■ Problem description ■
Would you show every line from the records that holds "Given"?

■ Exercise data ■
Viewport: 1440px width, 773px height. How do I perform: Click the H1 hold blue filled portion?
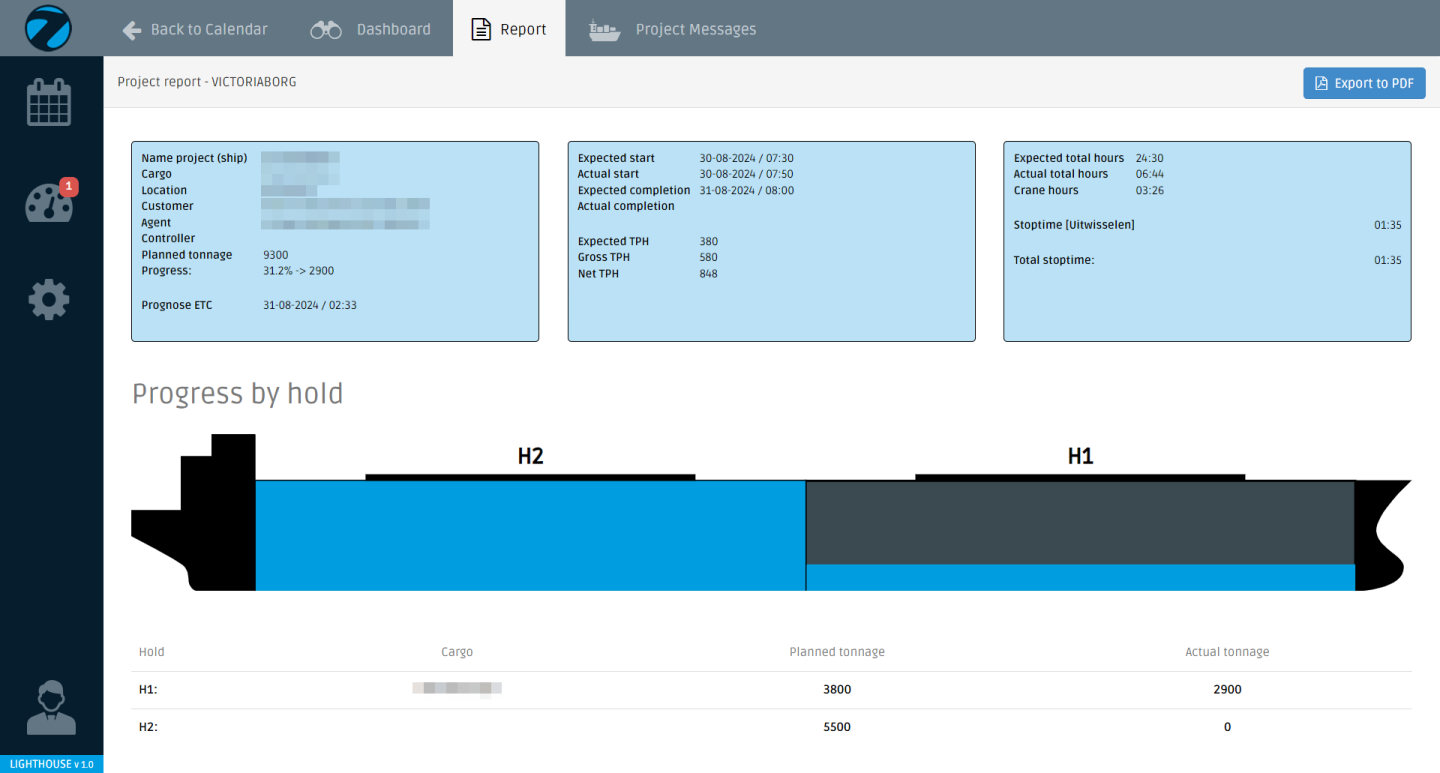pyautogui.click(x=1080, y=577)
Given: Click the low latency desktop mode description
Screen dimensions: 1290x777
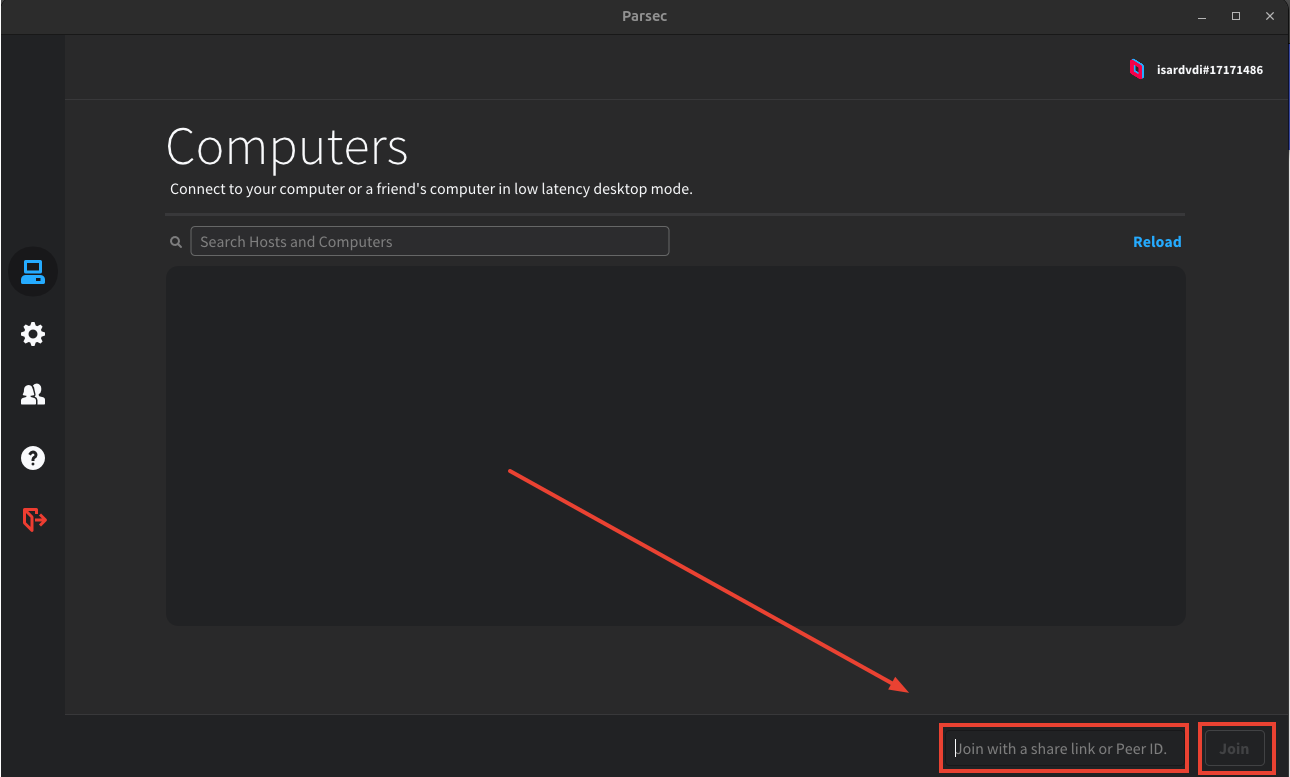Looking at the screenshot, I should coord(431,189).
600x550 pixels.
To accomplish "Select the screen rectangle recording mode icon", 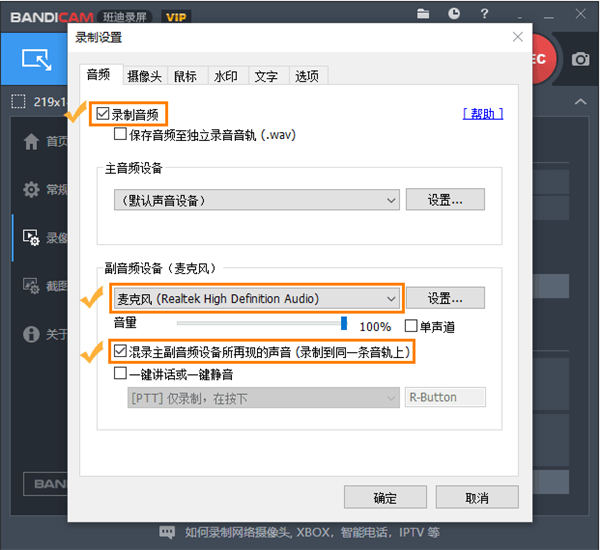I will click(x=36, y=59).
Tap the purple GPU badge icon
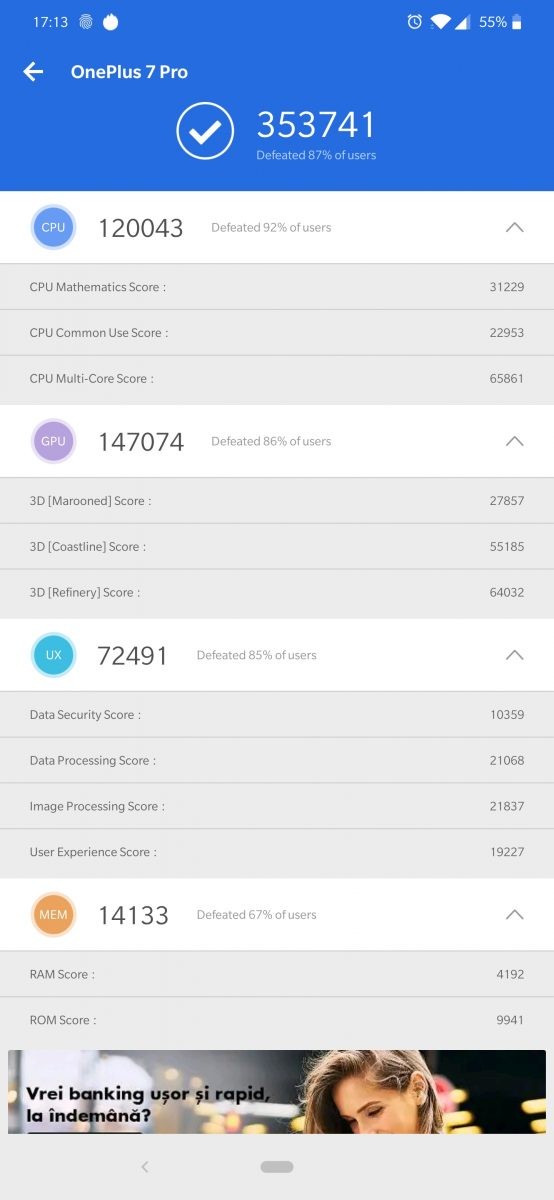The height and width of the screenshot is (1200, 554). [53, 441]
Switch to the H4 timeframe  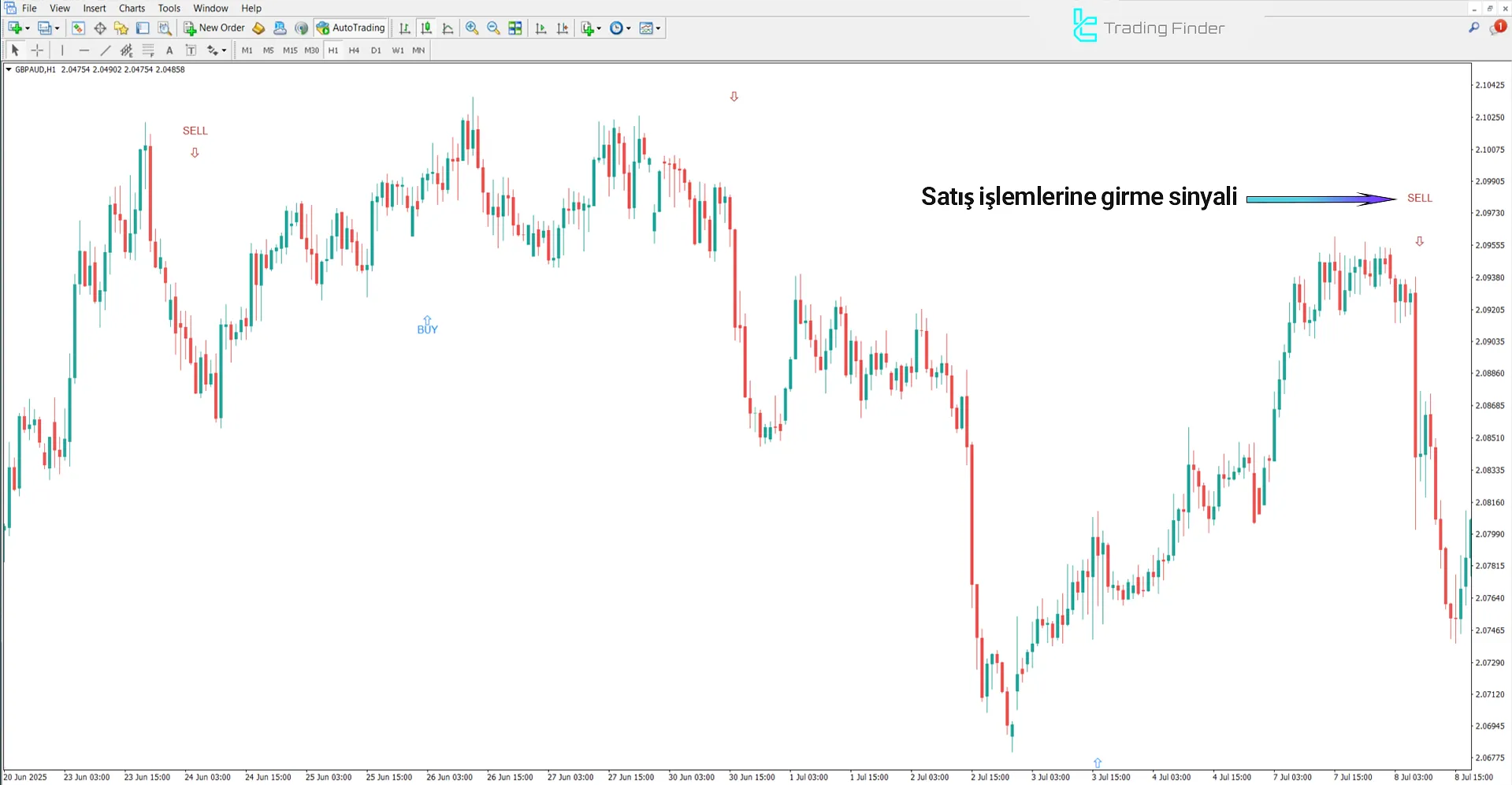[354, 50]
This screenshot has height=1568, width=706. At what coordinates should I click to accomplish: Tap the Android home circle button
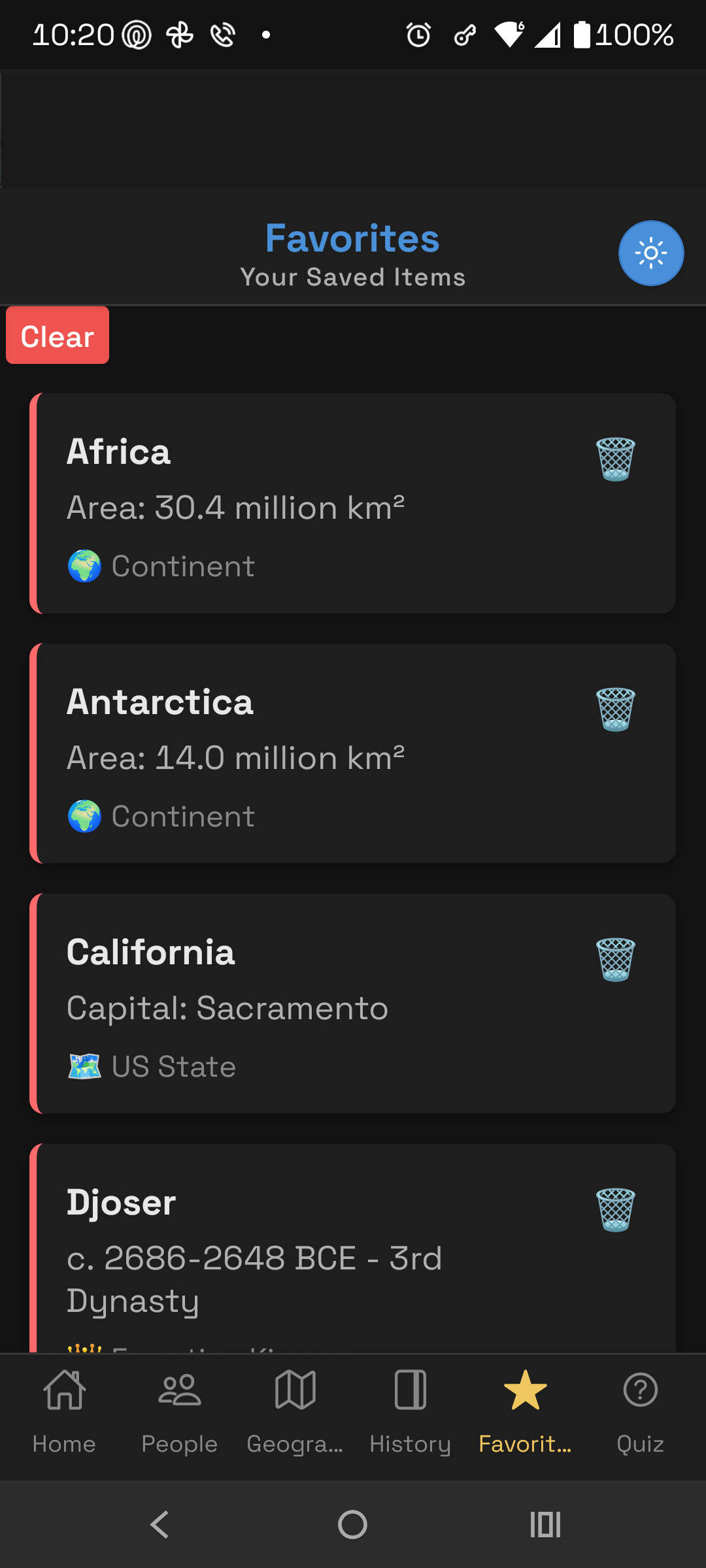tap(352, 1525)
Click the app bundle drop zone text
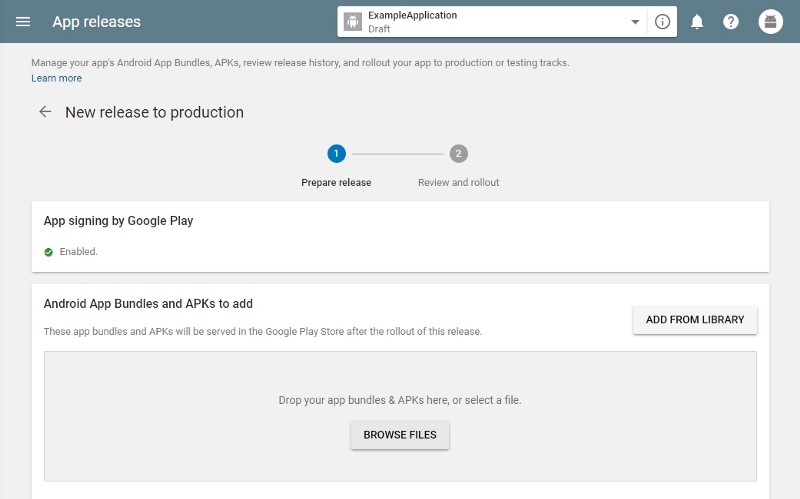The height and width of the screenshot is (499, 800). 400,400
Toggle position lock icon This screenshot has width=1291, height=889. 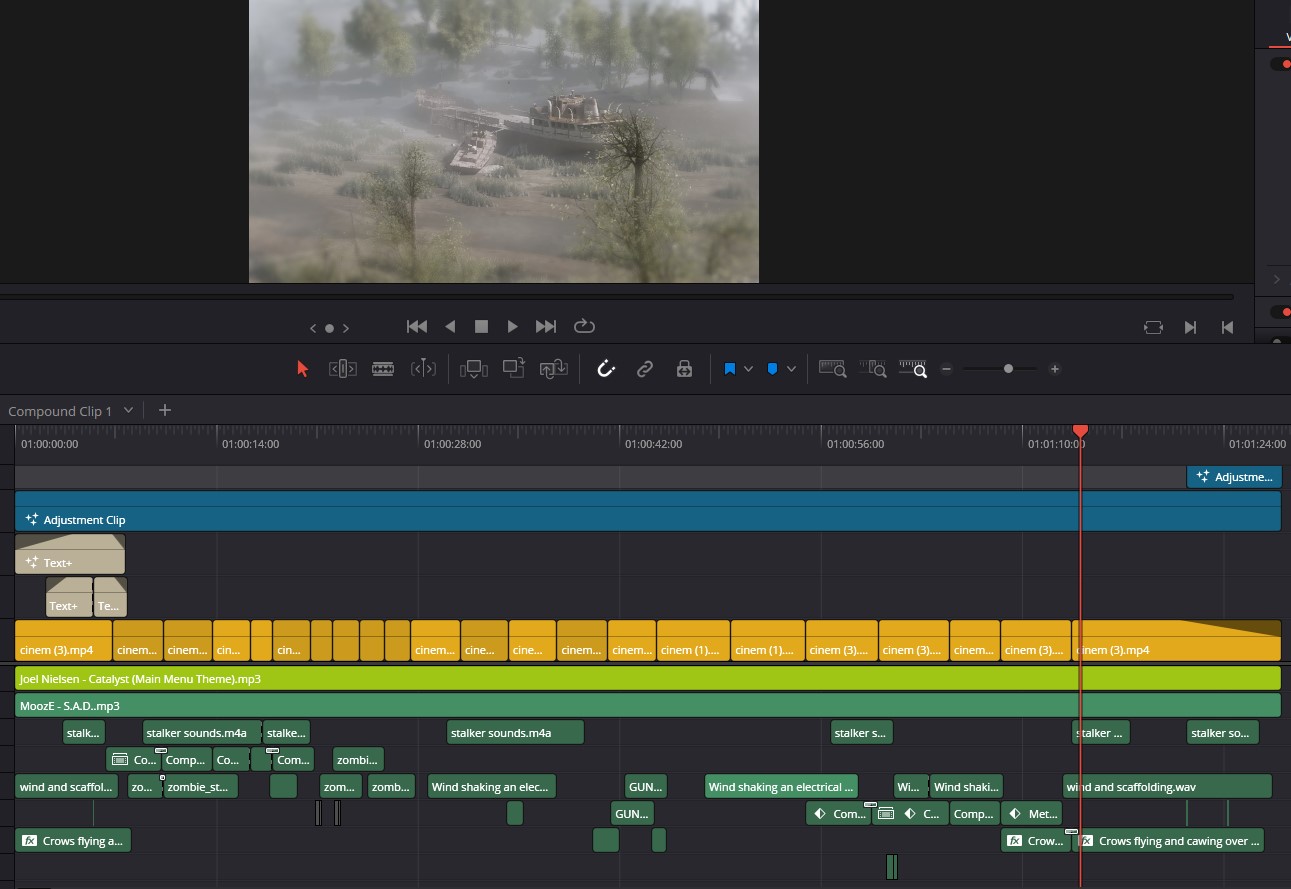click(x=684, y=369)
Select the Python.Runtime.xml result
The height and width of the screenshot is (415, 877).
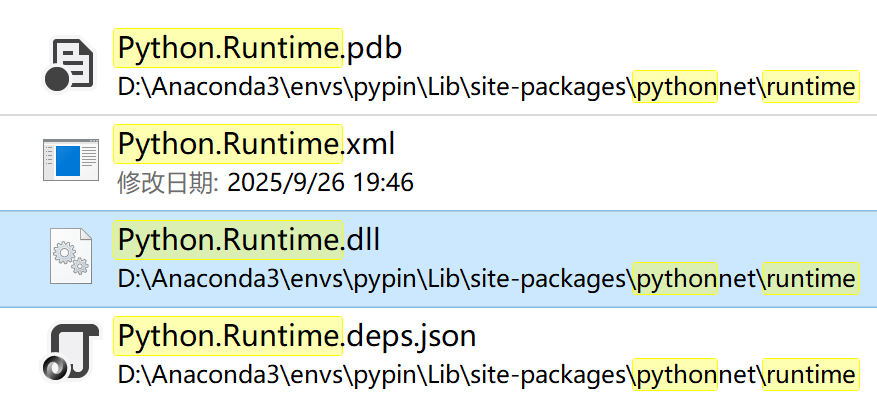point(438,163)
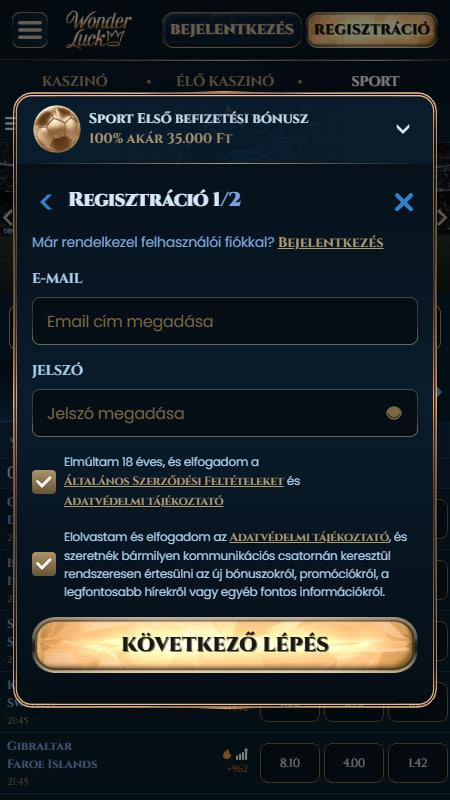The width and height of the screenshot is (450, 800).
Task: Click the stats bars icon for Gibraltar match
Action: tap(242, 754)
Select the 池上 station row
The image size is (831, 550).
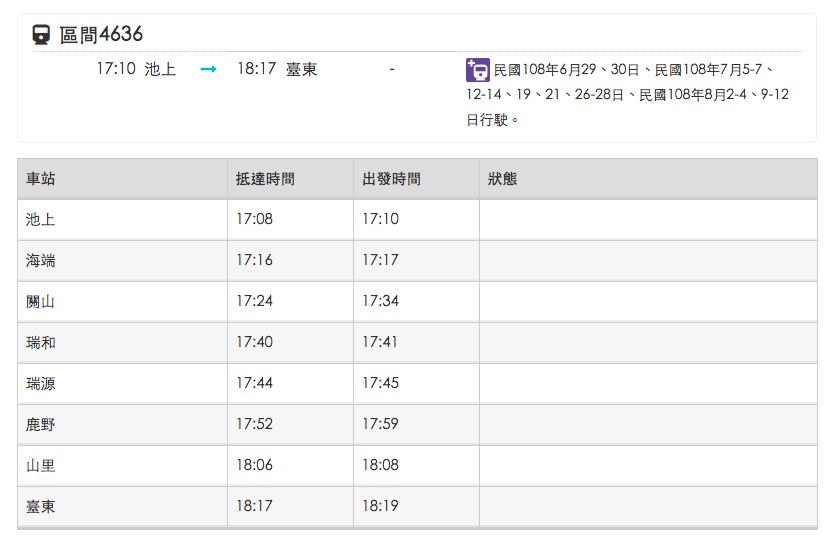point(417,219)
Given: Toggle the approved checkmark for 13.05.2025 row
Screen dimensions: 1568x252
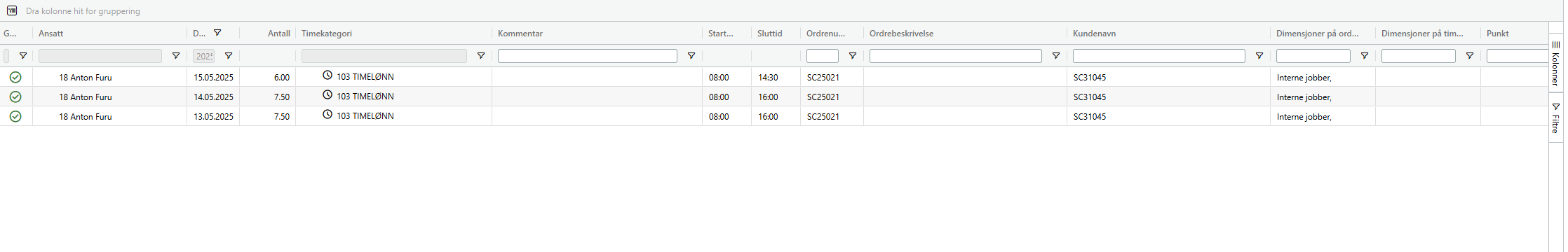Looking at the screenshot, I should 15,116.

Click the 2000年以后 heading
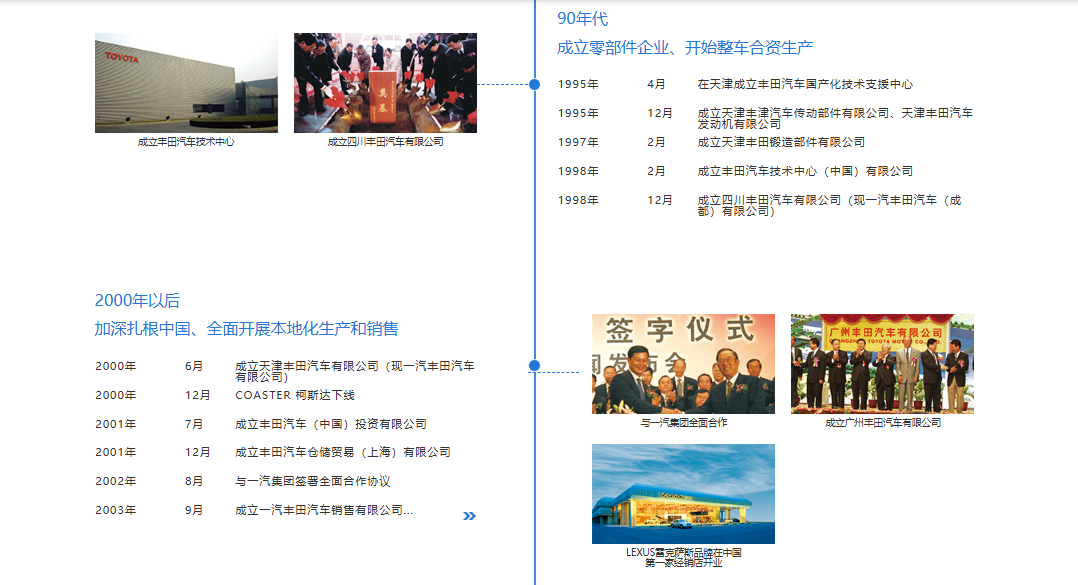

■ Exercise result ■
Given: Click the low latency desktop mode description
Given: Toggle the approved checkmark for 13.05.2025 row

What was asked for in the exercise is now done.